Generation of acyloxyl spin adducts from N-tert-butyl-a-phenylnitrone (PBN) and 4,5-dihydro-5,5-dimethylpyrrole 1-oxide (DMPO) via nonconventional mechanisms

The reaction between N-tert-butyl-alpha-phenylnitrone (PBN) and carboxylic acids has been studied. Two mechanisms are discernible: the generation of PBN.+ by oxidation of PEN with a photochemically produced excited state [from either 2,4,6-tris(4-methoxyphenyl)pyrylium ion 2(+) or tetrachlorobenzoquinone 4], followed by reaction with RCOOH, or the addition of RCOOH to PBN to give a hydroxylamine derivative, followed by thermal oxidation by a weak oxidant, The latter sequence is the Forrester-Hepburn mechanism, In this mechanism, neither 2(+) nor 4 is effective as an oxidant, whereas bromine could be used, Thus only oxidants with redox potentials greater than or equal to 0.1 V (SCE) are reactive enough to oxidize the intermediate hydroxylamine, This behaviour is in agreement with the redox reactivity of hydroxylamines. For the cyclic nitrone, 4,5-dihydro-5,5-dimethylpyrrole 1-oxide (DMPO), acyloxyl spin adducts have been prepared by the photochemical route.

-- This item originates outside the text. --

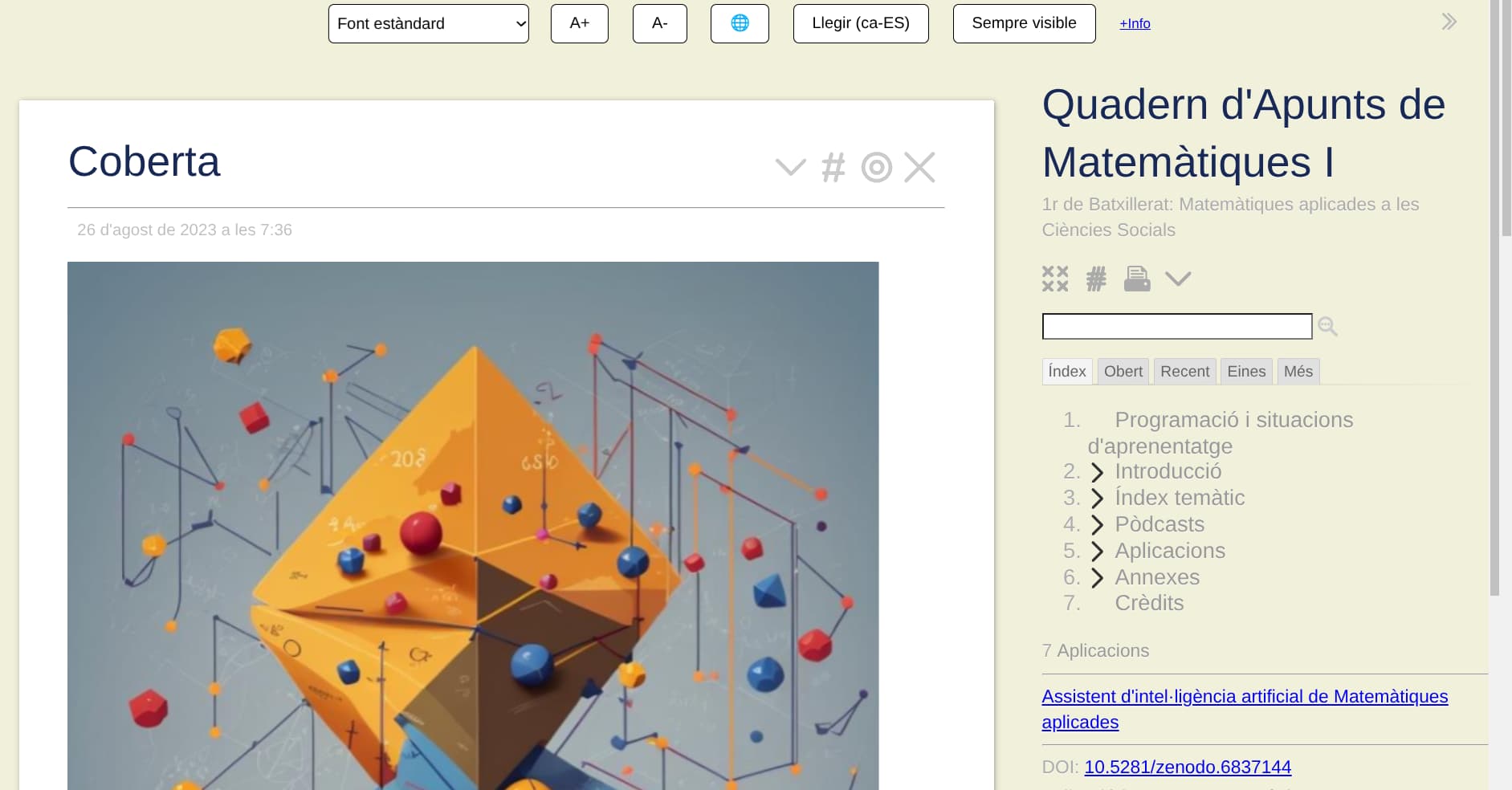This screenshot has width=1512, height=790.
Task: Open Coberta tiddler permalink hash icon
Action: pos(833,168)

The reaction between dibenzoyl peroxide and PBN to give PhCOO-PBN. is not catalysed by added PhCOOH, It could be shown that the rate of formation of PhCOO-PBN. is compatible with the rate of thermal decomposition of dibenzoyl peroxide, Thus dibenzoyl peroxide does not support the Forrester-Hepburn mechanism, in agreement with its redox potential of ca. -0.2 V.